Source excerpt
==========

General Color matters / devotion

Jason Waddell

Administrator
Staff member
Oh man, there's like, infinite skill involved in Poker. Even a subset of the game like bet sizing has a ton of skill to it. then there's long term strategic things like table position, how to play with aggressive players to your left or right, human interactions. I think any effort to simplify the skill involved in poker is a losing battle.
 
I mean, again, if all you're looking at is a single hand of poker, you're totally at the whims of random chance, especially of hold 'em or stud, where you have no control over the cards you have. That's sort of the point; it's a betting game, not a card game per se.
 
I'm gonna pretend this thread is titled "Best Designed Games" and shout
pic270110.jpg
 
This is absolutely not true and I'm surprised to hear you say it.

Everything else is basic math. What hands are best, what your odds are based on what you have (and what other people have if playing some variation where cards are face up - Texas holdem, etc). Anybody can learn the numbers. That does not require skill. There's nothing else to the game mechanically. It's all about playing your opponents. That's where all the skill is. .

==========

Information provided
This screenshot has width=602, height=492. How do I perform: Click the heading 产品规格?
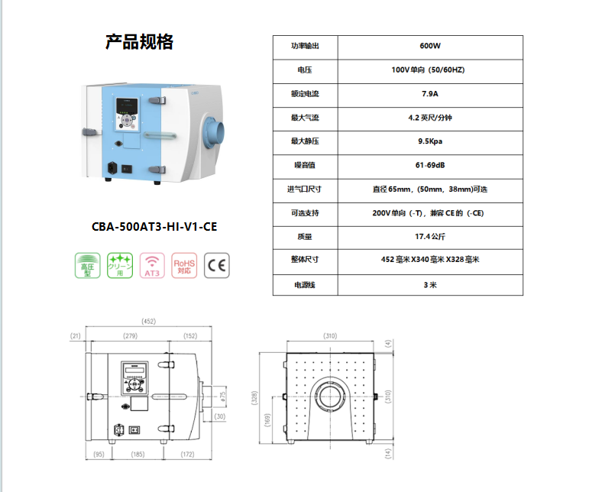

==========

The tasks
a) Answer these from the poker forum thread:
(i) In which two forms of poker does the thread say you have no control over the cards you have?
(ii) According to the last post, where does all the skill in poker lie?
(iii) What title does one poster pretend the thread has?
b) Carry on the poker forum thread from its last sentence.

In response
a)
(i) Hold 'em and stud.
(ii) In playing your opponents.
(iii) "Best Designed Games."

b)
 

FlowerSunRain

Contributor
The statement that "Anybody can learn the numbers. That does not require skill." is patently absurd. Skills are learned abilities. If you know them better than your opponent or are better at applying them than your opponent, you will win more games then them. That means you have greater skill at the game then your opponent. Any no-variance aspect of a game that does not involve reaction time/dexterity is "rote memorization" when distilled to its essence. Attempting to reduce that to irrelevance is demeaning to the efforts of the player who develop that skill.
 
The statement that "Anybody can learn the numbers. That does not require skill." is patently absurd. Skills are learned abilities. If you know them better than your opponent or are better at applying them than your opponent, you will win more games then them. That means you have greater skill at the game then your opponent. Any no-variance aspect of a game that does not involve reaction time/dexterity is "rote memorization" when distilled to its essence. Attempting to reduce that to irrelevance is demeaning to the efforts of the player who develop that skill.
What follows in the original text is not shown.